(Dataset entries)

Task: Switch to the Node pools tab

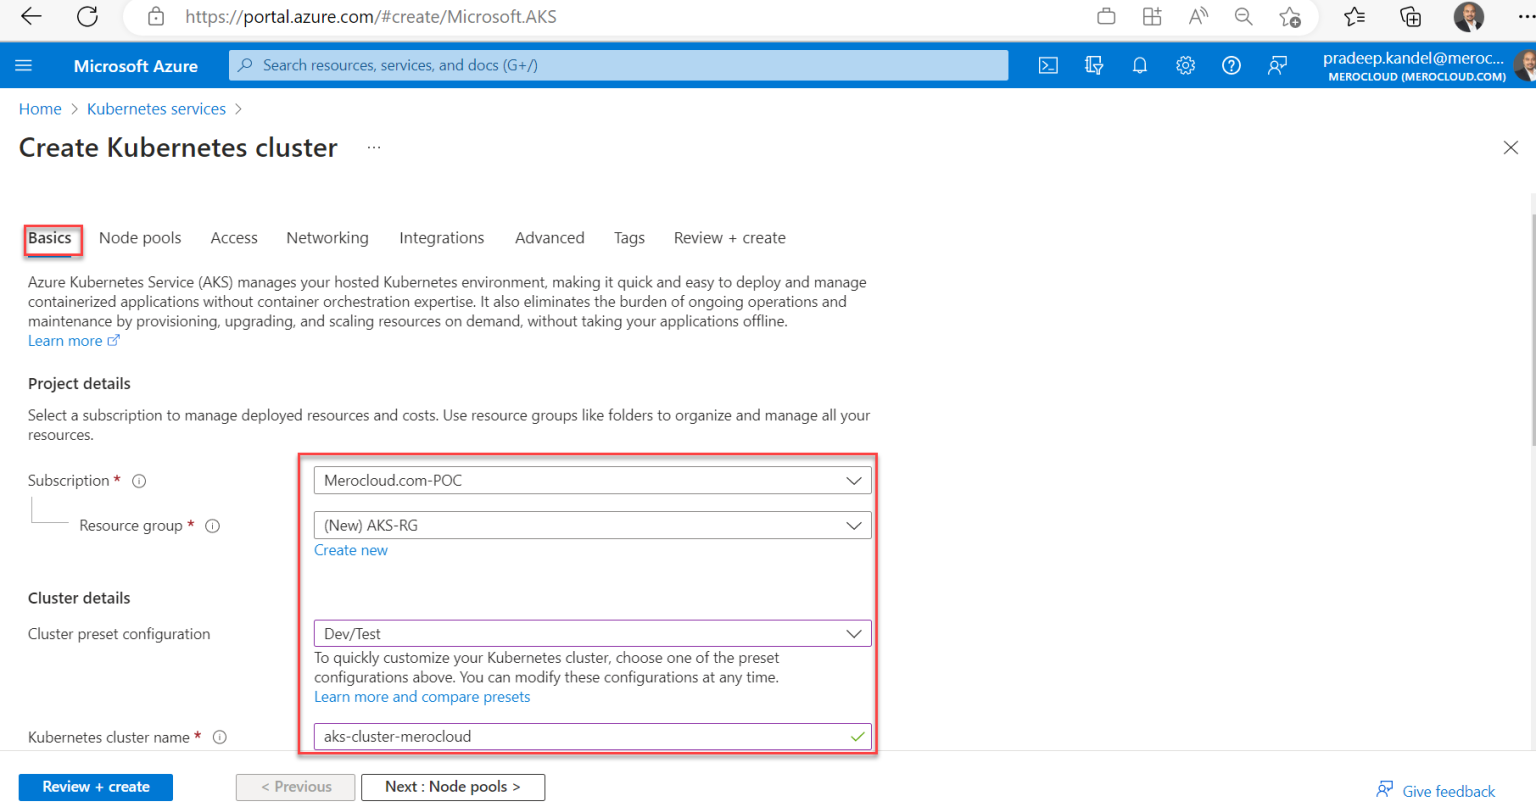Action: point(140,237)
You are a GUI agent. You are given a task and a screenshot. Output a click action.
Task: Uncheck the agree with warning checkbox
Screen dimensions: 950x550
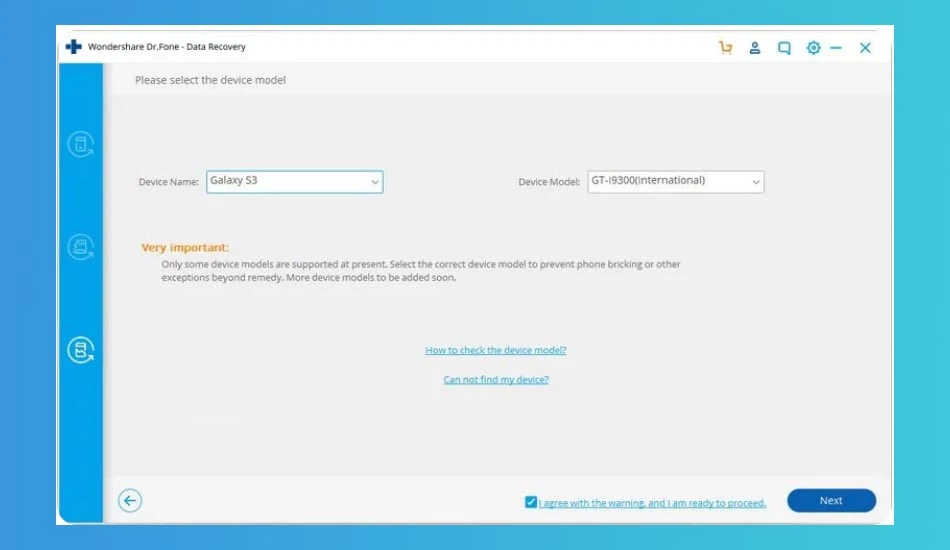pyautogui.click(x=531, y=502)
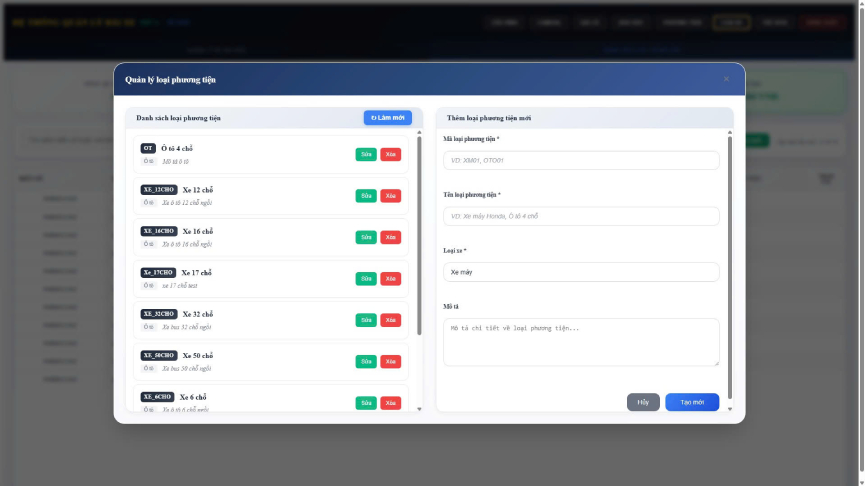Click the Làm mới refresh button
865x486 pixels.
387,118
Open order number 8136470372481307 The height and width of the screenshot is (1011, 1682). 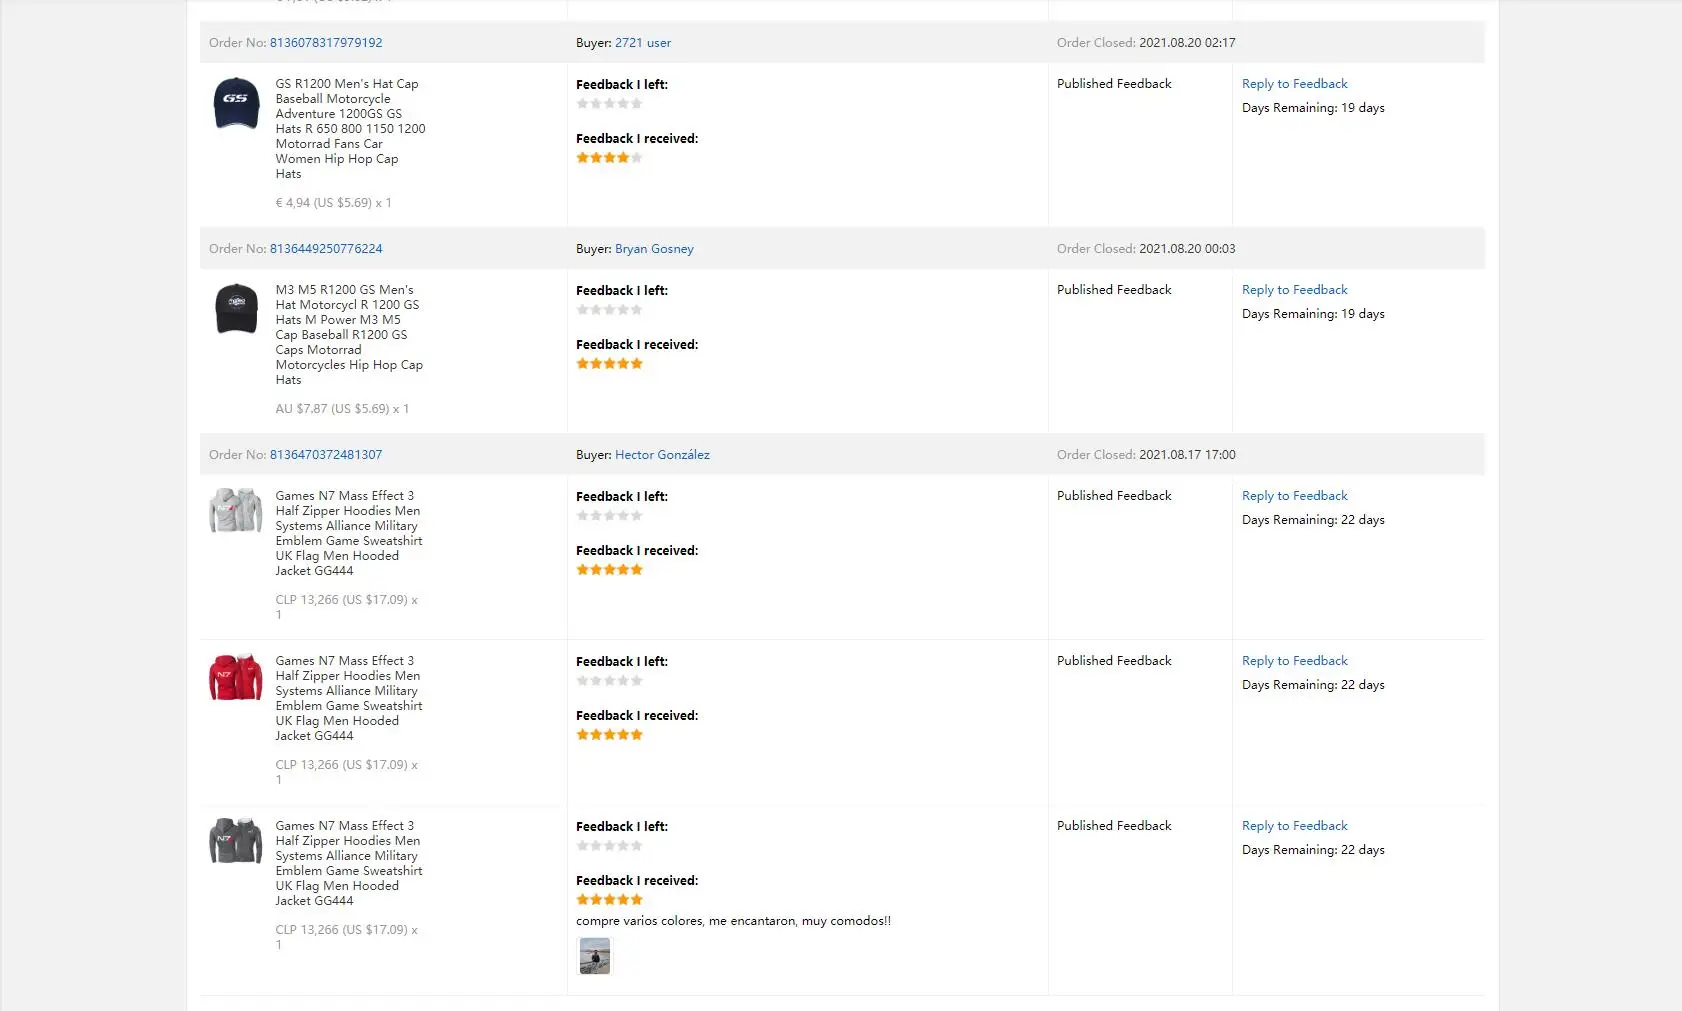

Problem: Retype each line above exactly and leave out any picture.

Response below:
Task: Switch to the Node pools tab

Action: point(140,237)
You are a GUI agent. You are given a task and a screenshot. Output a click action.
Task: Uncheck the agree with warning checkbox
Screen dimensions: 950x550
pyautogui.click(x=531, y=502)
Click the Làm mới refresh button
865x486 pixels.
387,118
Open order number 8136470372481307 The height and width of the screenshot is (1011, 1682). 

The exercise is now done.